Trafic maritime dans le détroit d’Ormuz chute après reprise des combats États-Unis-Iran
Trafic maritime presque interrompu dans le détroit d’Ormuz après la reprise des combats entre États-Unis et Iran
La navigation via la “Southern Highway” est pratiquement à l’arrêt : la reprise des affrontements américano-iraniens perturbe le transit, les approvisionnements pétroliers et accroît la volatilité des prix.
La reprise des hostilités entre forces américaines et iraniennes a profondément perturbé le trafic dans le détroit d’Ormuz, provoquant une chute marquée des transits commerciaux par la voie maritime longeant Oman. Les données maritimes montrent un net effondrement des passages traçables depuis le début de la semaine, entraînant des inquiétudes croissantes sur la sécurité des approvisionnements énergétiques et la stabilité des prix.
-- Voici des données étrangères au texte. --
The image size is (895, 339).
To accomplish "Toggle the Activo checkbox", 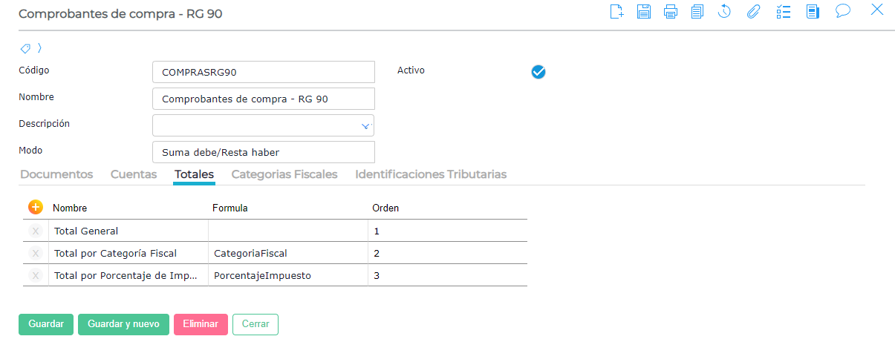I will click(x=538, y=72).
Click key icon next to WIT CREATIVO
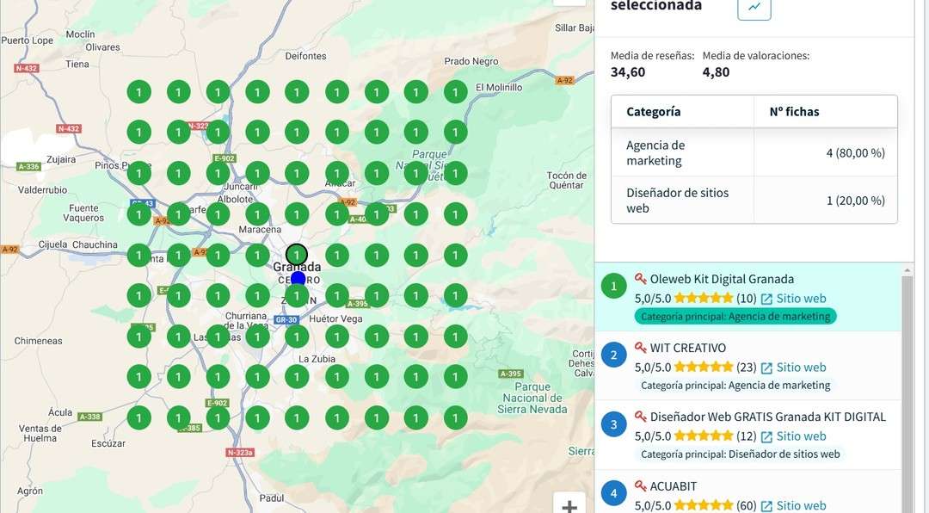Screen dimensions: 929x513 [x=640, y=348]
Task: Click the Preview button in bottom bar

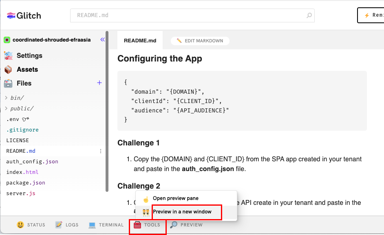Action: click(186, 225)
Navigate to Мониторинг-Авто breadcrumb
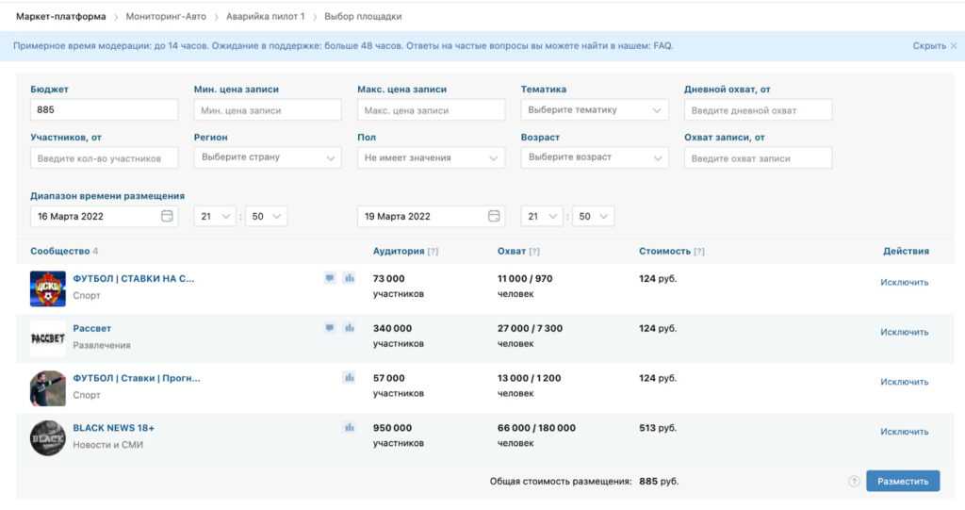This screenshot has width=965, height=510. click(x=166, y=17)
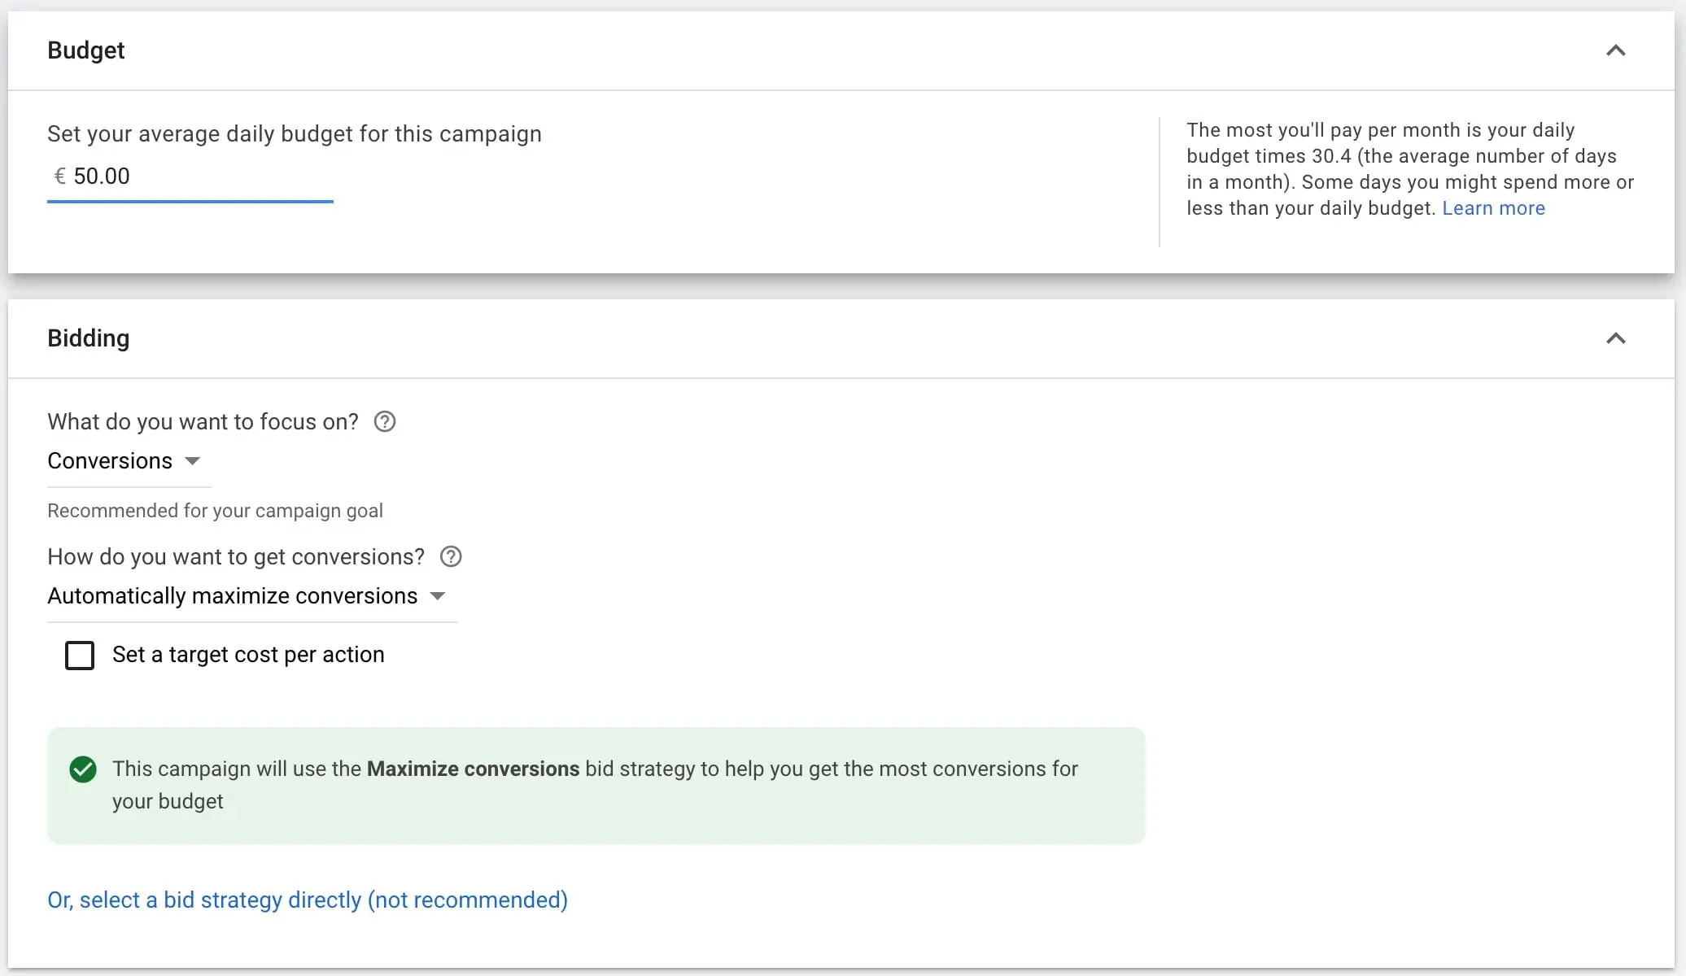The width and height of the screenshot is (1686, 976).
Task: Click help icon beside focus question
Action: click(385, 421)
Navigation commerciale très réduite sur la route omanaise
Les passages de grands navires utilisant la route maritime dite de la Southern Highway se sont presque arrêtés. Les signaux de position (AIS) des navires de fort tonnage sont absents depuis plusieurs jours, rendant les traversées non traçables et révélant une posture de prudence généralisée chez les compagnies maritimes. Les opérateurs commerciaux évoquent une absence quasi totale de navires de plus de 10 000 tpl en transit par cette voie depuis le 7 juillet.
Chute du nombre de transits recensés
Les relevés de trafic indiquent une forte baisse des traversées quotidiennes : plusieurs dizaines de transits ont été enregistrés en début de semaine, puis le nombre est tombé à une poignée de passages certains jours. Avant la reprise des combats fin février, environ 130 navires franchissaient quotidiennement ce point stratégique; la réduction actuelle illustre l’impact opérationnel immédiat des risques militaires sur une route d’importance mondiale.
Posture prudente des acteurs maritimes
Les autorités maritimes et les services commerciaux soulignent que les niveaux actuels de trafic reflètent une « posture prudente » des armateurs et des exploitants face à un environnement jugé à haut risque. Les décisions logistiques deviennent plus conservatrices : annulations de passages, détournements vers d’autres routes et reports d’escales montrent que les opérateurs cherchent à limiter l’exposition des flottes aux zones contestées.
Capacités d’attaque et étendue géographique des risques
Les autorités et analystes militaires estiment que des capacités existent pour frapper des navires à travers le golfe Persique, le détroit d’Ormuz et le golfe d’Oman. Cette menace étendue signifie que l’ensemble des flux maritimes régionaux reste exposé, y compris les routes alternatives et les approches des ports voisins. Des incidents et explosions signalés dans le sud de l’Iran et des frappes signalées contre des positions et ressources militaires dans plusieurs pays de la région ont accentué les craintes d’une escalade.
Conséquences sur les marchés pétroliers et carburants raffinés
Malgré l’aggravation des tensions, les prix du pétrole brut sont restés relativement stables à court terme, oscillant autour de niveaux légèrement supérieurs à la semaine précédente. Le Brent se maintient proche de ses récents cours de référence, mais les spécialistes avertissent d’une pression haussière à moyen terme : la diminution progressive des stocks et la complexité des routes d’approvisionnement devraient faire monter les prix durant l’été. Par ailleurs, les produits raffinés — et en particulier le diesel — subissent des tensions de prix plus fortes que le brut, en raison de pertes d’approvisionnement dans certaines raffineries du Moyen-Orient et de perturbations de l’offre ailleurs.
Répercussions sur les marchés actions et réactions internationales
Les marchés boursiers ont montré des réactions mitigées mais, dans certains cas, des hausses ont été observées après des mouvements de référence aux États-Unis, reflétant une combinaison de prise de bénéfices et de confiance relative dans une stabilisation temporaire. Les indices asiatiques ont ouvert en hausse certains jours, malgré les incertitudes géopolitiques. Simultanément, des décisions politiques et militaires dans la région continuent de façonner la perception du risque, avec des implications directes pour l’assurance maritime, le coût des primes de fret et la disponibilité des services logistiques.
La situation demeure volatile : si les hostilités se prolongent ou se transforment en une dynamique d’escalade intermittente, les armateurs et les opérateurs énergétiques pourraient opter pour des réorientations durables des routes commerciales, amplifiant les conséquences économiques au-delà des seules fluctuations de prix et posant des défis persistants à la sécurité des approvisionnements mondiaux.